Q: Are mass a measure of an object's resistance to acceleration when a force is applied? ¶
A: Yes.
Q: Are mass converted to energy? ¶
A: Yes, or vice versa.
Q: Are mass not the same as weight? ¶
A: Yes, and even though mass is often determined by measuring the object's weight using a spring scale, rather than balance scale comparing it directly with known masses.
Q: Are mass strongly related to the gravitational interaction but a theory of the latter has not been yet reconciled with the currently popular model of particle physics? ¶
A: Yes, and known as the Standard Model.
Q: Are mass the property that determines the strength of this force? ¶
A: Yes.
Q: Are mass the total quantity of energy in a body or system divided by c2? ¶
A: Yes.
Q: Are mass identical? ¶
A: Yes, since 1915, this observation has been entailed a priori in the equivalence principle of general relativity.
Q: Are mass zero? ¶
A: Yes, and hence no concept of a particle can be attributed to it.
Q: Are mass not quantized? ¶
A: Yes.
Q: Are mass proportional to the energy? ¶
A: Yes, and it has gradually fallen into disuse among physicists.

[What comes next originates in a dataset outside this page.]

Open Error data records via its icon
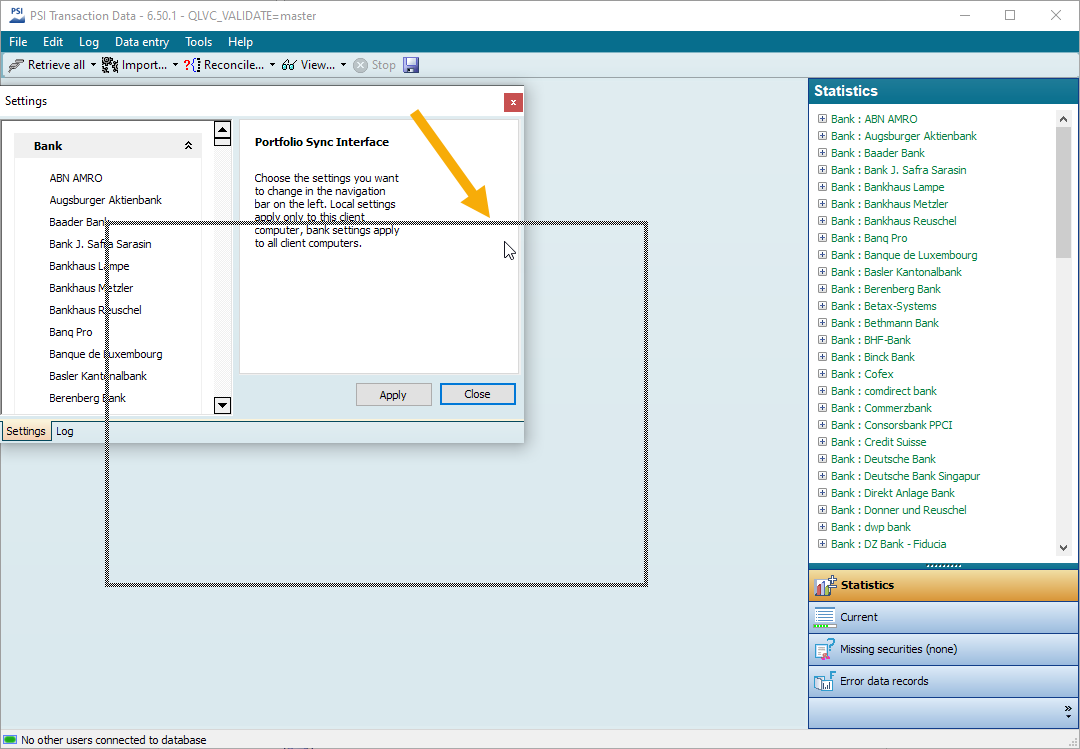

Q: Are mass determined by dividing an object's weight by its free-fall acceleration? ¶
A: Yes.
Q: Are mass that it fails to take into account the potential energy needed to bring two masses sufficiently close to one another to perform the measurement of mass? ¶
A: Yes.
Q: Are mass slightly different than the definition in the theory of special relativity? ¶
A: Yes, but the essential meaning is the same.
Q: Are mass one of the irreducible representation labels of the PoincarĂ© group? ¶
A: Yes.
Q: Are mass associated with matter? ¶
A: Yes, although matter is not, ultimately, as clearly defined a concept as mass.
Q: Are mass accelerated away from free fall? ¶
A: Yes.
Q: Are mass a measure of the strength of an object's gravitational flux? ¶
A: Yes, Gravitational field can be measured by allowing a small "test object" to fall freely and measuring its free-fall acceleration.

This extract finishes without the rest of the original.